The Dismissal of Parsons

I

Suddenly Parsons got himself dismissed.

He got himself dismissed under circumstances of peculiar violence, that left a deep impression on Mr. Polly’s mind. He wondered about it for years afterwards, trying to get the rights of the case.

Parsons’ apprenticeship was over; he had reached the status of an Improver, and he dressed the window of the Manchester department. By all the standards available he dressed it very well. By his own standards he dressed it wonderfully. “Well, O’ Man,” he used to say, “there’s one thing about my position here,—I can dress a window.”

And when trouble was under discussion he would hold that “little Fluffums”—which was the apprentices’ name for Mr. Garvace, the senior partner and managing director of the Bazaar—would think twice before he got rid of the only man in the place who could make a windowful of Manchester goods tell.

Then like many a fellow artist he fell a prey to theories.

“The art of window dressing is in its infancy, O’ Man—in its blooming Infancy. All balance and stiffness like a blessed Egyptian picture. No Joy in it, no blooming Joy! Conventional. A shop window ought to get hold of people, grip ’em as they go along. It stands to reason. Grip!”

His voice would sink to a kind of quiet bellow. “Do they grip?”

Then after a pause, a savage roar; “Naw!”

“He’s got a Heavy on,” said Mr. Polly. “Go it, O’ Man; let’s have some more of it.”

“Look at old Morrison’s dress-stuff windows! Tidy, tasteful, correct, I grant you, but Bleak!” He let out the word reinforced to a shout; “Bleak!”

“Bleak!” echoed Mr. Polly.

“Just pieces of stuff in rows, rows of tidy little puffs, perhaps one bit just unrolled, quiet tickets.”

“Might as well be in church, O’ Man,” said Mr. Polly.

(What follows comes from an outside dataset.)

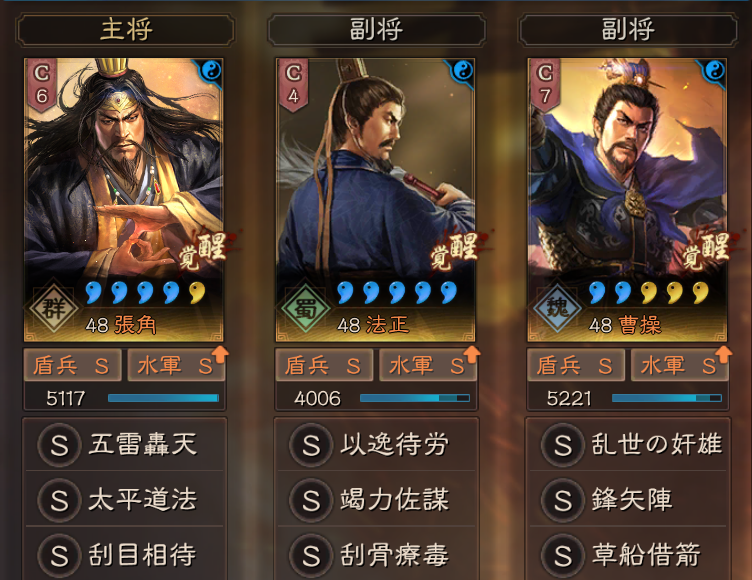Tap the 蜀 faction emblem on 法正

[305, 307]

“A window ought to be exciting,” said Parsons; “it ought to make you say: El-lo! when you see it.”

He paused, and Platt watched him over a snorting pipe.

“Rockcockyo,” said Mr. Polly.

“We want a new school of window dressing,” said Parsons, regardless of the comment. “A New School! The Port Burdock school. Day after tomorrow I change the Fitzallan Street stuff. This time, it’s going to be a change. I mean to have a crowd or bust!”

And as a matter of fact he did both.

His voice dropped to a note of self-reproach. “I’ve been timid, O’ Man. I’ve been holding myself in. I haven’t done myself Justice. I’ve kept down the simmering, seething, teeming ideas.... All that’s over now.”

“Over,” gulped Polly.

“Over for good and all, O’ Man.”

II

Platt came to Polly, who was sorting up collar boxes. “O’ Man’s doing his Blooming Window.”

“What window?”

“What he said.”

Polly remembered.

He went on with his collar boxes with his eye on his senior, Mansfield. Mansfield was presently called away to the counting house, and instantly Polly shot out by the street door, and made a rapid transit along the street front past the Manchester window, and so into the silkroom door. He could not linger long, but he gathered joy, a swift and fearful joy, from his brief inspection of Parsons’ unconscious back. Parsons had his tail coat off and was working with vigour; his habit of pulling his waistcoat straps to the utmost brought out all the agreeable promise of corpulence in his youthful frame. He was blowing excitedly and running his fingers through his hair, and then moving with all the swift eagerness of a man inspired. All about his feet and knees were scarlet blankets, not folded, not formally unfolded, but—the only phrase is—shied about. And a great bar sinister of roller towelling stretched across the front of the window on which was a ticket, and the ticket said in bold black letters: “LOOK!”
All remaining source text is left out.